CONSIGNA DE TRABAJO.
Copia sin cambios el pasaje del fragmento del documento comprendido entre "Para los lectores" y "y del espacio?", ambos incluidos.

FRAGMENTO DEL DOCUMENTO.
#####

11 abr 2010

MIKE DAVIS: "Es el carácter antiurbano de las ciudades lo que tiene efectos destructivos"



Para los lectores franceses, acostumbrados desde el colegio a distinguir la geografía de la historia, su planteamiento liga de manera penetrante las preocupaciones de orden espacial (de las mutaciones de la ciudad al cambio climático o a la multiplicación de las fronteras), y de las categorías tomadas de esta tradición de la crítica social construida, con Marx, sobre una historia de los modos de producción. ¿De dónde procede, en su caso, esta doble preocupación de la historia y del espacio?

#####

MATERIAL EXTRAÍDO.
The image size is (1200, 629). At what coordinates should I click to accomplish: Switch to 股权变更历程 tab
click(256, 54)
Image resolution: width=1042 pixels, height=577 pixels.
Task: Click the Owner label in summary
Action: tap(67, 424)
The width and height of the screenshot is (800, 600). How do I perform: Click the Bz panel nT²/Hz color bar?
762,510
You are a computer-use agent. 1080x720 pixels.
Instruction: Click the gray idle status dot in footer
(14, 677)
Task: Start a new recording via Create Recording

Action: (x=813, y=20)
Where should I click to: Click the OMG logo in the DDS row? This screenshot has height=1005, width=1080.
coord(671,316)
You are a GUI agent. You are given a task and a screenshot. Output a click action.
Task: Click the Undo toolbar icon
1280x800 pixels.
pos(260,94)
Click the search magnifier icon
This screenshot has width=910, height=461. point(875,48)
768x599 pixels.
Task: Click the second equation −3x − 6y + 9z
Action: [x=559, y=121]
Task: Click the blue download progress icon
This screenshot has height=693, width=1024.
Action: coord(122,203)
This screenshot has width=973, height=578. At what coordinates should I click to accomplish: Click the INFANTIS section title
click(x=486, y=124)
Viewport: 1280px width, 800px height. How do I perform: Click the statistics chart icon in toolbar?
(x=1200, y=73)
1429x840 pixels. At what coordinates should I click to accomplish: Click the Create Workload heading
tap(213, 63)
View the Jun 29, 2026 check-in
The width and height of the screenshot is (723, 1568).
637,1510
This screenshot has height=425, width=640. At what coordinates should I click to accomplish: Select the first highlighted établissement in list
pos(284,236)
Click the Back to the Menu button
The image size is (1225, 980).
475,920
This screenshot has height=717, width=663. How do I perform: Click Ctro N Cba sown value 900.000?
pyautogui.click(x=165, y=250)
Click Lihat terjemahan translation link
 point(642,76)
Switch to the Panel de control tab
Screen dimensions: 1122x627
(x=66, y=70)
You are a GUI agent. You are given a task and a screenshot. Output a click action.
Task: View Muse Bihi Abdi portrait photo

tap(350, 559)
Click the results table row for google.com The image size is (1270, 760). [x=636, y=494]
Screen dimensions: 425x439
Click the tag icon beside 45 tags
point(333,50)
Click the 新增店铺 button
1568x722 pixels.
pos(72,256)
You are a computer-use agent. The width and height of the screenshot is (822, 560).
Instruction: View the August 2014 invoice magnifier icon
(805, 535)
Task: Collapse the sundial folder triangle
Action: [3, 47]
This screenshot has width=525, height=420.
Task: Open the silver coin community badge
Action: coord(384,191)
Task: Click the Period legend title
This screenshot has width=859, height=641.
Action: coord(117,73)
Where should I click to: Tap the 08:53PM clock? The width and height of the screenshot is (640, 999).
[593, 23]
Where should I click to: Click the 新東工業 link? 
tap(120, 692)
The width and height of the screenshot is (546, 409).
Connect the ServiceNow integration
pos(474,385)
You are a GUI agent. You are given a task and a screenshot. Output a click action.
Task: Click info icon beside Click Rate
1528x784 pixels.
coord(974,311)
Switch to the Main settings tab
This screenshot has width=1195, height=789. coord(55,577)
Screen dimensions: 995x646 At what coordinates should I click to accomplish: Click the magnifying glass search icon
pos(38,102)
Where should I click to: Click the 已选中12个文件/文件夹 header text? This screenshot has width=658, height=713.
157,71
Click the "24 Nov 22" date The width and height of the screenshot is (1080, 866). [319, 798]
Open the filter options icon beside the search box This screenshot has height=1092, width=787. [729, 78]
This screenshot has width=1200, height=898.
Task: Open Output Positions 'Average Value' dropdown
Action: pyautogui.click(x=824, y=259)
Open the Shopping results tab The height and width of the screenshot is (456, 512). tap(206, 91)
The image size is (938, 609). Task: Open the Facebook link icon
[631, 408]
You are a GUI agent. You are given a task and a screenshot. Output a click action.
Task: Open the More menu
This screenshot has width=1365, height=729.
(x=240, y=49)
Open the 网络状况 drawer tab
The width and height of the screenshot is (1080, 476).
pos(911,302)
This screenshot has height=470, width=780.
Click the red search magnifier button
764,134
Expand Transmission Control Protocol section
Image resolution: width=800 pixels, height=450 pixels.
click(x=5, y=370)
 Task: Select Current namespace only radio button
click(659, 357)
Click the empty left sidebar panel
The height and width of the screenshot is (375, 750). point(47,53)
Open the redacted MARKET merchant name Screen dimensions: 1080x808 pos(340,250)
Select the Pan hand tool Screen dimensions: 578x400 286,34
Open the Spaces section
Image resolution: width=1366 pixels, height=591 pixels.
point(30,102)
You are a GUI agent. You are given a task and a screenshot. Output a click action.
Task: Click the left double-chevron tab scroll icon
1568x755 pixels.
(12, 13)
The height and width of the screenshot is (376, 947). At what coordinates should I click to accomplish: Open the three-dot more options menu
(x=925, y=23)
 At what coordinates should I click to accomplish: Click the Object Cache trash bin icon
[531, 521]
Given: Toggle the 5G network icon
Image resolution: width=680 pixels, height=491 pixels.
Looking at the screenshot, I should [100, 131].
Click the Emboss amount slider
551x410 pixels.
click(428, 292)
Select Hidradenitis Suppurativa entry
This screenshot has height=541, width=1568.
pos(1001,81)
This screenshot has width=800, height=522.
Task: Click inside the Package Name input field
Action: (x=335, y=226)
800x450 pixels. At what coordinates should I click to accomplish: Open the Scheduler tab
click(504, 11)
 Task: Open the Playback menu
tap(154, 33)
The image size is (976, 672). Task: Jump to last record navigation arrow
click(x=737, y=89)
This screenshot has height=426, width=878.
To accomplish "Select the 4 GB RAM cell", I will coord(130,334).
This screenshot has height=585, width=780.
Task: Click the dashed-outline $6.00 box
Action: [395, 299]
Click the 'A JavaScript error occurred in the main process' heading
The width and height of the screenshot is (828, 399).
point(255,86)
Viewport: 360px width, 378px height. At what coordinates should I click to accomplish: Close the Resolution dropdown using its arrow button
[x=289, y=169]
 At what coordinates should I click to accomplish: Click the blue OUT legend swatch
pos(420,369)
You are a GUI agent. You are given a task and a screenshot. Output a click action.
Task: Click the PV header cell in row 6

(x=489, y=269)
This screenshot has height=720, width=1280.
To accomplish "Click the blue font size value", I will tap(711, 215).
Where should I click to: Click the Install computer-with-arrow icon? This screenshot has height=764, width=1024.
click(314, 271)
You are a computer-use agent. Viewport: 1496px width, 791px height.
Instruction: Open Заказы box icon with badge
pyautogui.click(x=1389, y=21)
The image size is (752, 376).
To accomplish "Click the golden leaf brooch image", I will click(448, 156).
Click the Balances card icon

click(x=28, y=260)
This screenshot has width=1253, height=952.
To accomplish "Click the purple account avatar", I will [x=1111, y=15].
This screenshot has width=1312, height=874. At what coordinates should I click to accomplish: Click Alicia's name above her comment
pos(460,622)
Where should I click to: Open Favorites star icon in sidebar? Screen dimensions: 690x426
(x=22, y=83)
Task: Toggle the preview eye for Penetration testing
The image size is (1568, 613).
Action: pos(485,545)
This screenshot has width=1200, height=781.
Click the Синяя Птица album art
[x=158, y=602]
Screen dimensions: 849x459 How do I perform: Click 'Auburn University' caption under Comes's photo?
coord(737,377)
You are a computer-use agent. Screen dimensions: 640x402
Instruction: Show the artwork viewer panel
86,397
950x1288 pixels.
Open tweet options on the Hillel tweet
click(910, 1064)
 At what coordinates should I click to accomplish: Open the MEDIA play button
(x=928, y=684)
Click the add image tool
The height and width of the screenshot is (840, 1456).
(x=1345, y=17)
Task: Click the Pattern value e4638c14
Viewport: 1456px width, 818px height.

#####

RESPUESTA.
Para los lectores franceses, acostumbrados desde el colegio a distinguir la geografía de la historia, su planteamiento liga de manera penetrante las preocupaciones de orden espacial (de las mutaciones de la ciudad al cambio climático o a la multiplicación de las fronteras), y de las categorías tomadas de esta tradición de la crítica social construida, con Marx, sobre una historia de los modos de producción. ¿De dónde procede, en su caso, esta doble preocupación de la historia y del espacio?